Beyond the Fence: A virtual tour of a Canadian penitentiary - Chapel

CSC’s institutions have a space or room dedicated as a chapel, where various types of religious services are held. “Faith service providers” facilitate the spiritual care of all inmates, regardless of faith, by arranging access to faith-appropriate care and services. A chapel’s layout may be different depending on the institution, but all are designated sacred space used only for spiritual or religious purposes. This provides a confidential and safe place for inmates to explore spiritual, moral, and ethical issues.

Counselling Room or Office

Counselling Room

Faith service providers are available to all federal correctional institutions. They play numerous roles, including worship leader, counsellor, role model, and volunteer coordinator.

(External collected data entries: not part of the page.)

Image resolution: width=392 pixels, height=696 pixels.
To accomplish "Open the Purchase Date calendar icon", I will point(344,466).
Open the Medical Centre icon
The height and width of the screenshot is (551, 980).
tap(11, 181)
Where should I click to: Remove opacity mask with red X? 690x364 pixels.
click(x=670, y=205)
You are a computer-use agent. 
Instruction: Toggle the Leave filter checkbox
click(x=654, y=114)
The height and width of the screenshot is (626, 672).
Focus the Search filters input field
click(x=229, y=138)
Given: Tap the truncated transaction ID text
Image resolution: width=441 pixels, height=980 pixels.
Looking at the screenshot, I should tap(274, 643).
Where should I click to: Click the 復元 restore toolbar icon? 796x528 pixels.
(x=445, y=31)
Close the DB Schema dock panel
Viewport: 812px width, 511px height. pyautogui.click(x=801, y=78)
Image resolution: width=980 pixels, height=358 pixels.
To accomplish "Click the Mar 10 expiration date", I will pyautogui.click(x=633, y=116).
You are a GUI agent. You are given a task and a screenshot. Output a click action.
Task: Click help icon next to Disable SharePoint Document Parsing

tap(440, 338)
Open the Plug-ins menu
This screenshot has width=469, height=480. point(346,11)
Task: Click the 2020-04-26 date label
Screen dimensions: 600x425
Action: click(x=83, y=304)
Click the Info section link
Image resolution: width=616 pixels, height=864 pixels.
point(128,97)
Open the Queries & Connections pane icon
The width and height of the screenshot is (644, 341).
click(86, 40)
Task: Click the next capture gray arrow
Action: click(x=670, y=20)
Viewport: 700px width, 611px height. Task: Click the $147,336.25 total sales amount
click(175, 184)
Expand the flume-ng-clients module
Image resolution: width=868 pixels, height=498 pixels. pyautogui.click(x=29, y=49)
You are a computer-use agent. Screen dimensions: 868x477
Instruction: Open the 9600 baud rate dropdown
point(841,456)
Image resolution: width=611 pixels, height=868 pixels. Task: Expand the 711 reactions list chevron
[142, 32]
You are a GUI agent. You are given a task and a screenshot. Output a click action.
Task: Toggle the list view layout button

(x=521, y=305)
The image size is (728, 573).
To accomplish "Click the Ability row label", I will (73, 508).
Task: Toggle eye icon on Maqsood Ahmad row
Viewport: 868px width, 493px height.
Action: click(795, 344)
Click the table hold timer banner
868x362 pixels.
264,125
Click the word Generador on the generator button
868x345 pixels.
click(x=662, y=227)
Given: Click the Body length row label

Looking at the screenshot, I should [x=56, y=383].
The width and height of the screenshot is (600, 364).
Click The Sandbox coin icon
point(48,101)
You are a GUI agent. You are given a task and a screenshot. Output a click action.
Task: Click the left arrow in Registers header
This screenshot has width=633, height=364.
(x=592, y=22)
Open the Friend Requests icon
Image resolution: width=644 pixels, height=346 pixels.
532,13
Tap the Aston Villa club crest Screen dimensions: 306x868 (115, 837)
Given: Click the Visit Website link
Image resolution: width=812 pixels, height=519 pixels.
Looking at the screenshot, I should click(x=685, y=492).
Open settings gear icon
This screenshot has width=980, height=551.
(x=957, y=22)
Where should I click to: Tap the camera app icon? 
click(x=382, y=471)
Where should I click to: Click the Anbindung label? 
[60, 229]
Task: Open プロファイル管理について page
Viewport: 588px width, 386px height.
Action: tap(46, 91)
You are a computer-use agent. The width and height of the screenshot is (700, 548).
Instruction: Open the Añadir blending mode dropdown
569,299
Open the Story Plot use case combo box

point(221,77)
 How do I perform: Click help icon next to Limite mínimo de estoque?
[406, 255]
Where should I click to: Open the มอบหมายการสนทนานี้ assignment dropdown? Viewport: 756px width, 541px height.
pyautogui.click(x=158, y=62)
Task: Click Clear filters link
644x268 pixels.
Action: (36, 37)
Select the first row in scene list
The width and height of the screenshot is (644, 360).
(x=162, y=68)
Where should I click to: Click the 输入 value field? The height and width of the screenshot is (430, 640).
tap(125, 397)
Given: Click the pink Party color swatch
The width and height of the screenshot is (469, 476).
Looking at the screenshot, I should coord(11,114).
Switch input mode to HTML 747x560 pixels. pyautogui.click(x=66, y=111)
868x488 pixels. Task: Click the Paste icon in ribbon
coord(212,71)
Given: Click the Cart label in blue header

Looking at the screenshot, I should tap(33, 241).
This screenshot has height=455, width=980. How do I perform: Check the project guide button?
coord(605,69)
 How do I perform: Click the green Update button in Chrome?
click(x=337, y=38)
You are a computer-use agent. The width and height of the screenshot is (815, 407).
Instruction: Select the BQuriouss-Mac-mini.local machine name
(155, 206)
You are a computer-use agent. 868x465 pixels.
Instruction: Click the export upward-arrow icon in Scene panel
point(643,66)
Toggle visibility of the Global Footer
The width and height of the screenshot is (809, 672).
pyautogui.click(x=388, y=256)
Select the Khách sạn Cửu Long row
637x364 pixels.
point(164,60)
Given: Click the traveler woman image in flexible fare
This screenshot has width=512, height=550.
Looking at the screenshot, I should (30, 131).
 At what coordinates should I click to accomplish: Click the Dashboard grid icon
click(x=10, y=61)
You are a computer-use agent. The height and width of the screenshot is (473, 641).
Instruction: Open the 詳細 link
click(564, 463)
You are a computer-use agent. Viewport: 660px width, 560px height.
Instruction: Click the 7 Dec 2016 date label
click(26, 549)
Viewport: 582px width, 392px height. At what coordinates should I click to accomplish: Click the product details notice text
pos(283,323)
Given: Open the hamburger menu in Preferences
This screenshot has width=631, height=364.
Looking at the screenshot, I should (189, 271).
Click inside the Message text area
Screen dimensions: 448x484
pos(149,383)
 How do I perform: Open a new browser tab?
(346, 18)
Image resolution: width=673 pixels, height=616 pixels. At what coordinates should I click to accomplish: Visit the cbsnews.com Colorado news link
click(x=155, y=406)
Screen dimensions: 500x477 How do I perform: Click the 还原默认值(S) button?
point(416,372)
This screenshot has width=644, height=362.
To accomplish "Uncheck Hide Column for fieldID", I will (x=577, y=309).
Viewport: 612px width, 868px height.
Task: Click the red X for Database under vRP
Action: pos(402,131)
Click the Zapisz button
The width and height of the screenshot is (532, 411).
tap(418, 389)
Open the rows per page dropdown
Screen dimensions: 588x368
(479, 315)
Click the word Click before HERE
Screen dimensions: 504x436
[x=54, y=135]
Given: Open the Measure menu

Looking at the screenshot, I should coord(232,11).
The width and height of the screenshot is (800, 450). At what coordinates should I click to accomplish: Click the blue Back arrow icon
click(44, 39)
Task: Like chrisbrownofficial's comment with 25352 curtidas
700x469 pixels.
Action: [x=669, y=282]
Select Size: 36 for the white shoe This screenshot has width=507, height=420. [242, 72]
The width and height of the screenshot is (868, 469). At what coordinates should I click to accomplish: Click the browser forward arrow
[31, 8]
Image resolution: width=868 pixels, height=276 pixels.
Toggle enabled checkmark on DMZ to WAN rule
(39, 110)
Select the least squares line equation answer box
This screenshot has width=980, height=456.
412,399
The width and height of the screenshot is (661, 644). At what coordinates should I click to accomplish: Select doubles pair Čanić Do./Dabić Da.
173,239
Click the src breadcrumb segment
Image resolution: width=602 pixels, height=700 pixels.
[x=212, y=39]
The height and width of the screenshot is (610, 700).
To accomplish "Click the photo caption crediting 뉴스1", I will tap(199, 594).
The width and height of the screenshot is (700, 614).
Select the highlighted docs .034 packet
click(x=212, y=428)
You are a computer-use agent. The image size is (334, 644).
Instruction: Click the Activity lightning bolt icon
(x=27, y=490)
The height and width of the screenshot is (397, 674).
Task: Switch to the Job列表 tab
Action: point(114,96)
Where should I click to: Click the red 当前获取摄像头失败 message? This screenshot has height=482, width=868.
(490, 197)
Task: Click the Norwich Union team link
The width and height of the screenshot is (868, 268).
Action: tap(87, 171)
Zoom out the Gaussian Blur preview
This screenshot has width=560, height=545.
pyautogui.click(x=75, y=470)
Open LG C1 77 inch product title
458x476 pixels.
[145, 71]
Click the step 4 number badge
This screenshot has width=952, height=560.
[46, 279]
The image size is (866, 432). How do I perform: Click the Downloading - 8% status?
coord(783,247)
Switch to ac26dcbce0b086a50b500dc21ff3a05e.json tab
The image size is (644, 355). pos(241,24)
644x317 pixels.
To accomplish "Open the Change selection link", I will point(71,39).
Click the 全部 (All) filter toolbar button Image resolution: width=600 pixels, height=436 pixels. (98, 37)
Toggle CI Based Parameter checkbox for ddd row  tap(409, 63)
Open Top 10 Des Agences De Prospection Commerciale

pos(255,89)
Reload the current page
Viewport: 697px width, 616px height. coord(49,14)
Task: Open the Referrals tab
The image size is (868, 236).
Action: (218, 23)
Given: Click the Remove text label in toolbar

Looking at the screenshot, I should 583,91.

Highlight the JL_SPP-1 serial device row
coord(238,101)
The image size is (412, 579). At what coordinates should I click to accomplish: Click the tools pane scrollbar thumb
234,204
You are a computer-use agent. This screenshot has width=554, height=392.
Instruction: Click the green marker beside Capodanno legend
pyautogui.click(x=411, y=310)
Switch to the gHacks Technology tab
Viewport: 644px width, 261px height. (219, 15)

Faith service providers often work one-on-one with offenders. Their presence in an institution can help ease tensions and assists individual inmates to settle into the institutional environment more smoothly. Faith service providers help inmates explore questions of faith and to accept responsibility for their crimes, and sometimes facilitate the process of an apology to their victims. They also work with offenders to improve their relationship with family members and the community, which can help them reintegrate into society as law-abiding citizens.

Books

Each chapel has a library with books and texts for a variety of different religions. Inmates may borrow these to study on their own or in groups that are facilitated by the faith service provider or a volunteer from the community. In cases where an institution does not have a designated area, shared space is provided for spiritual/religious observances and practices.

Fr. Joseph Leclerc

Joseph LeclercFaith service providers have always been part of the correctional system in Canada. Fr. Joseph Leclerc is the only chaplain to have had a correctional facility named in his honour. What made him so special? Picture a scene from May 19, 1873. One hundred and nineteen inmates file onto the steamship Watertown to be transferred from Kingston Penitentiary to the new St. Vincent de Paul Penitentiary in Quebec. In the midst of these men and their guards was Fr. Joseph Leclerc, chaplain of the new penitentiary. He wanted his presence to be a comfort. It was. History tells us that a number of the men were so touched by the quality of his presence that they changed the course of their lives.